DEM Parti'den Gazi Katliamı açıklaması: Devlet güçleri Alevileri aleni olarak hedef aldı

DEM Parti'den Gazi Katliamı açıklaması: Devlet güçleri Alevileri aleni olarak hedef aldı
DEM Parti Halklar ve İnançlar Komisyonu, Gazi Katliamı’nın 29’uncu yılına dair açıklama yaptı. Açıklamada, devlet güçlerinin Alevileri aleni olarak hedef aldığının görüntülerde sabit olmasına rağmen katillerin bugüne kadar korunduğunu belirtildi.

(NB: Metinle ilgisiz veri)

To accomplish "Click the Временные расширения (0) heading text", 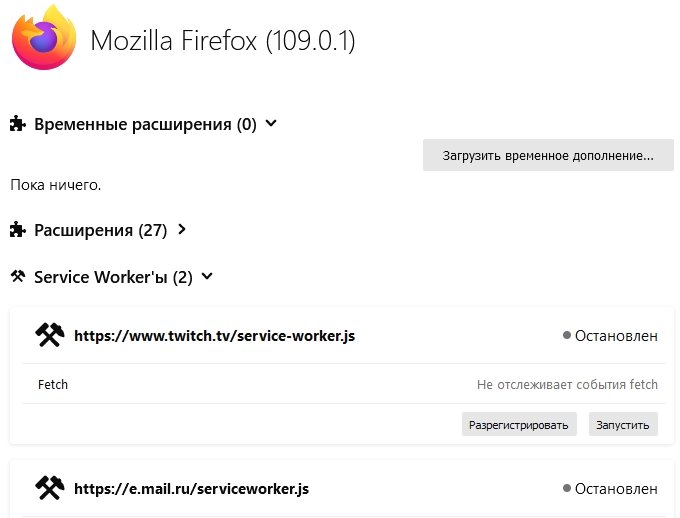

Artı Gerçek - Halkların Eşitlik ve Demokrasi Partisi (DEM Parti) Halklar ve İnançlar Komisyonu, 29 yıl önce İstanbul Gazi Mahallesi'nde 22 kişinin katledildiği, yüzlerce kişinin yaralandığı Gazi Katliamı’nın yıl dönümüne ilişkin açıklama yaptı.

Açıklamada, "İstanbul Gazi Mahallesi'nde Alevilerin gittiği 3 kahvehanenin taranmasıyla başlayan ve farklı mahallelere yayılarak dört gün süren saldırılarda Gazi Mahallesi ve Ümraniye'de 23 canımız katledildi, 653 canımız yaralandı"denildi.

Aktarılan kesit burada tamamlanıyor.